• _EXCERPT TO READ_:
+++++

As the old year ended, we celebrated part of the holiday season with close-by daughter and grandchildren and intermittently spent time online with more far-flung offspring. The new year began quietly, our Wisconsin and Florida daughters and their families settled into post-holiday employment and pre- and post-graduate schooling. Our son in California left home for a short Asian holiday, enjoyed wrestling events in Japan and wandered briefly in Taiwan. I didn't hear from them often but, as usual, I calmly checked up occasionally on whatever localities they were experiencing. It didn't take long to raise my continental anxiety level.
 
Big storms were predicted for coastal Florida—we'd experienced some in our most recent autumn visits there—and I scanned the news daily, mostly to relief. But then, barely a week into January, alarming news about fierce fires in familiar California locales sent me online several times a day to locate where they were emerging and how they were expanding. The fires were widespread, though when I found our son's neighborhood on whatever telecast maps I located, I was at least briefly reassured. I couldn't know how much he learned in Asia about the Los Angeles fires, which were still raging when he soon returned home, but he then reported that his neighborhood was safe. Until the fires were finally subdued, and rainstorms eventually reassured us of their unlikely resurgence, I still checked in daily, mostly calming whenever he told us what conditions were like nearer to him. His neighborhood avoided the most ferocious blazes of the multiple fires surrounding it, but even after he was confirmed safe, I couldn't stop thinking about them.

+++++

• _WORK INSTRUCTIONS_:
a) Repeat the passage on the family and the fires from "As the old year" up to and including "continental anxiety level.".
b) Based on the passage on the family and the fires, mark each statement yes or no, and quote the words that decide it: (i) The son in California visited both Japan and Taiwan on his trip. (ii) The son's neighborhood was burned by the most intense fires. (iii) The writer had been to Florida during recent autumns.
c) Take the passage on the family and the fires further, picking up after its final sentence.

• _INFORMATION PROVIDED_:

+++++

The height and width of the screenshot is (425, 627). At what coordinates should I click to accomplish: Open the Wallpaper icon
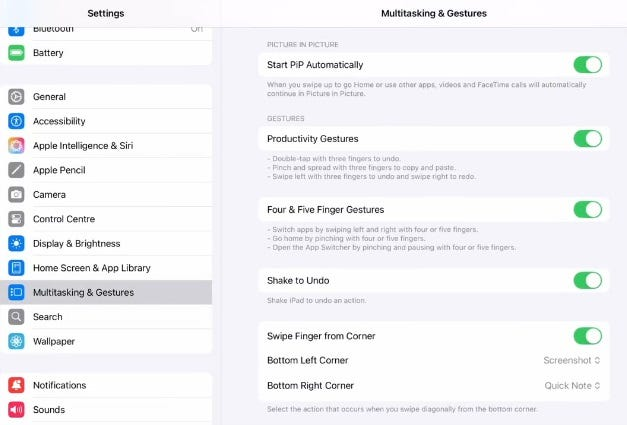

+++++

• _EXERCISE RESULTS_:
a)
As the old year ended, we celebrated part of the holiday season with close-by daughter and grandchildren and intermittently spent time online with more far-flung offspring. The new year began quietly, our Wisconsin and Florida daughters and their families settled into post-holiday employment and pre- and post-graduate schooling. Our son in California left home for a short Asian holiday, enjoyed wrestling events in Japan and wandered briefly in Taiwan. I didn't hear from them often but, as usual, I calmly checked up occasionally on whatever localities they were experiencing. It didn't take long to raise my continental anxiety level.

b)
(i) Yes: "enjoyed wrestling events in Japan and wandered briefly in Taiwan"
(ii) No: "His neighborhood avoided the most ferocious blazes of the multiple fires surrounding it"
(iii) Yes: "we'd experienced some in our most recent autumn visits there"

c)
By chance, among end-of-year birthday/Christmas giftbooks, I'd received John Vaillant's recent Fire Weather: A True Story from a Hotter World. Reviewer Robert Macfarlane describes it as "a landmark in nonfiction reportage on the Anthropocene, or what Vaillant here calls 'the Petrocene'—that epoch defined primarily by humanly enhanced combustion." In a recent book of my own, I'd tried to replace the familiar term 'Holocene' with the more appropriate 'Anthropocene' but Fire Weather soon convinced me that 'Petrocene' should be the more accurate term. I quickly became deeply immersed in the book.
 
For me, Fire Weather was a long read: 359 pages of text in small print in three parts, with nearly fifty additional pages of Notes and Bibliography. The narrative's primary setting is Fort McMurray, a once thriving oil industry community in Alberta Province, due north of Montana between British Columbia and Saskatchewan, In May 2015 a tremendous fire devastated the area, sweeping over a vast portion of Alberta and some of Saskatchewan for several days. Vaillant sets up the background of the oil industry there in Part One, provides a deeply detailed account of the fires throughout Part Two, and in Part Three gives us an expansive overview of the future the oil industry and Canada's climate will have to face. I confess I was alarmed throughout the book's first two sections, continually in suspense over the fire's expanding growth and consequences, and then, in the third section, constantly distressed over implications regarding the future we all face because of the approach to climate that we've been engineering throughout the Anthropocene Epoch we're living in.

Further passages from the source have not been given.